Rocco Morabito, nato ad Africo nel 1966 e latitante dal 2019 quando era evaso da un carcere uruguayano, era il numero due della lista del Ministero dell’Interno dei più ricercati dopo Matteo Messina Denaro. Il boss Rocco Morabito, soprannominato U Tamunga, è stato catturato a Joao Pessoa, capitale dello stato brasiliano di Paraiba insieme ad un altro narcotrafficante latitante, Vincenzo Pasquino. La notizia dell’arresto è stata divulgata dall’emittente uruguaiana “Telenoche” in un messaggio su Twitter. Morabito è considerato il numero uno tra i broker che gestiscono il traffico di cocaina per i cartelli del Sudamerica. I carabinieri del Ros sono sulle sue tracce dal giorno dell’evasione: oggi, la squadra di circa 20 uomini arrivata in Brasile per braccarlo è riuscita a far scattare la trappola. All’indagine hanno collaborato anche il gruppo dei carabinieri di Locri e i militari del Comando provinciale di Torino. A coordinare le attività le Procure distrettuali di Reggio Calabria e di Torino con l’ausilio della direzione generale Affari internazionali e cooperazione giudiziaria del ministero della Giustizia italiano e del dipartimento di giustizia degli Stati Uniti.

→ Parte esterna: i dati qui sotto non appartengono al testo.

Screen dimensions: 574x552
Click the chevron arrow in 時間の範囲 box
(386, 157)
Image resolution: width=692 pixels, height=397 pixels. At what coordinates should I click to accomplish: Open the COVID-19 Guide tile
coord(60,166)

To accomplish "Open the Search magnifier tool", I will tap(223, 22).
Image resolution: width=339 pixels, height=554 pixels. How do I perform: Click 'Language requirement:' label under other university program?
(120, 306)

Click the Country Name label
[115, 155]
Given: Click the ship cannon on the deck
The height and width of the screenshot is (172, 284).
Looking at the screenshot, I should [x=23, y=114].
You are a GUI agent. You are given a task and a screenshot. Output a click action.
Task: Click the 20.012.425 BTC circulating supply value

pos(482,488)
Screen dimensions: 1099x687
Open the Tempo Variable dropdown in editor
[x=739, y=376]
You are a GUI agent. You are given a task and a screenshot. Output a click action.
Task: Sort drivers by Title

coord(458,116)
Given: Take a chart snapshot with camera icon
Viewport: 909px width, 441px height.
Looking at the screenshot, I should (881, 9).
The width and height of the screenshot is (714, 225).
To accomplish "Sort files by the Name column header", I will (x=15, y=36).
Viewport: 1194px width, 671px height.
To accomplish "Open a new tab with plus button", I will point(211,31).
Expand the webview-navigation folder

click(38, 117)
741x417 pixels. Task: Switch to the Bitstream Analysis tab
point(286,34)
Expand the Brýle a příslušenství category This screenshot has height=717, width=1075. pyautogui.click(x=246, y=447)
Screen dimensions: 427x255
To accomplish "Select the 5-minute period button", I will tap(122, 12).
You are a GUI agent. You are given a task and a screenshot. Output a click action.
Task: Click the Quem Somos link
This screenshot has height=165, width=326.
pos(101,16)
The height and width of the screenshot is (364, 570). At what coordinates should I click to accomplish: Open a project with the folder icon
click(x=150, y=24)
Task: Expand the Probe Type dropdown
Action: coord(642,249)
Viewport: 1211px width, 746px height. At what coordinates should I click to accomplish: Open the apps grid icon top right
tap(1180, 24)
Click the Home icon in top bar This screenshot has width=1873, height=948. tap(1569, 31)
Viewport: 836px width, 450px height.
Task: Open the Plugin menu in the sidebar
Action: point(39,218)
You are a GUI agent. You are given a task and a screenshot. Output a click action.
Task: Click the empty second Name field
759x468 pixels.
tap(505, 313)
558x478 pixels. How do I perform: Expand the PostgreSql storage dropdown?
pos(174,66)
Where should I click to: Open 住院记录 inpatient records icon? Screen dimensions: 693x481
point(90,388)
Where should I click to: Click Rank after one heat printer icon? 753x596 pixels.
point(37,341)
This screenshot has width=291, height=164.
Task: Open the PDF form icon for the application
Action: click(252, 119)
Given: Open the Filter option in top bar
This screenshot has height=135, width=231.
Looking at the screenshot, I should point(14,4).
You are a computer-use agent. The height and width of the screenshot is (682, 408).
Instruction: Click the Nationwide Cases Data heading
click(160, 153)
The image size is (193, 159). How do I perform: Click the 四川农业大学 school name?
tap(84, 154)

Il boss è evaso il 23 giugno del 2019 dal carcere Centrale di Montevideo insieme ad altri tre detenuti, è stato arrestato in un’operazione congiunta di Interpol, polizia, carabinieri e polizia federale brasiliana, così come riferito dal portale “Wikilao”. Anche l’Fbi e la Dea statunitense hanno collaborato alla cattura. Il boss era nella lista dei dieci criminali più ricercati a seguito della sua fuga dall’Uruguay, dove si trovava in attesa di essere estradato.
I tre fuggitivi che accompagnavano Morabito nell’evasione a Montevideo sono stati catturati nei giorni successivi mentre dell’italiano si sono perse le tracce fino ad oggi. Nell’inchiesta sulla fuga sono stati arrestati successivamente anche dei presunti fiancheggiatori di nazionalità russa, che avrebbero favorito l’uscita di Morabito dall’Uruguay.
Il boss, condannato in contumacia dalla magistratura italiana a 30 anni di carcere per traffico di droga, era in attesa di essere trasferito dopo che la giustizia locale aveva concesso l’estradizione nel mese di marzo del 2019. L’uomo, 53 anni, era stato arrestato nel settembre del 2017 in un hotel di Montevideo dopo 23 anni di latitanza. Il boss si celava dietro la falsa identità di un imprenditore brasiliano di 49 anni, di nome Francisco Cappelletto.
La giustizia uruguaiana tuttora indaga sulle eventuali complicità interne che hanno favorito la rocambolesca fuga attraverso la terrazza del carcere e da lì ad un appartamento al quinto piano di un edificio adiacente. I fuggitivi avevano potuto contare su circa sette ore di tempo per dileguarsi prima che le autorità si accorgessero della loro assenza dal carcere.
Anche Vincenzo Pasquino, 30 anni, torinese, arrestato oggi assieme a Morabito, è considerato un narcotrafficante. Scampato a un blitz della Polizia federale brasiliana nell’estate 2019 era ricercato, fino a lunedì notte, per un filone della maxi inchiesta «Cerbero», sulla presenza della ‘ndrangheta tra Barriera di Milano e Volpiano, e su un traffico internazionale di droga. Nonostante l’età, Pasquino avrebbe partecipato a riunioni segrete in Calabria e a trasferte in Brasile, in contatto con il broker della droga Nicola Assisi, arrestato a luglio 2019 a Praia Grande, sul litorale di San Paolo, con 20 chili di banconote. Nei mesi scorsi Pasquino aveva consegnato ai giudici una lettera attraverso il proprio difensore. «Ho sbagliato tutto e ammetto di avere venduto in molte occasioni fumo – diceva –. Non voglio sottrarmi alle mie responsabilità e al mio arresto, ma dove sono ho paura delle galere. Tanta gente qui sta morendo».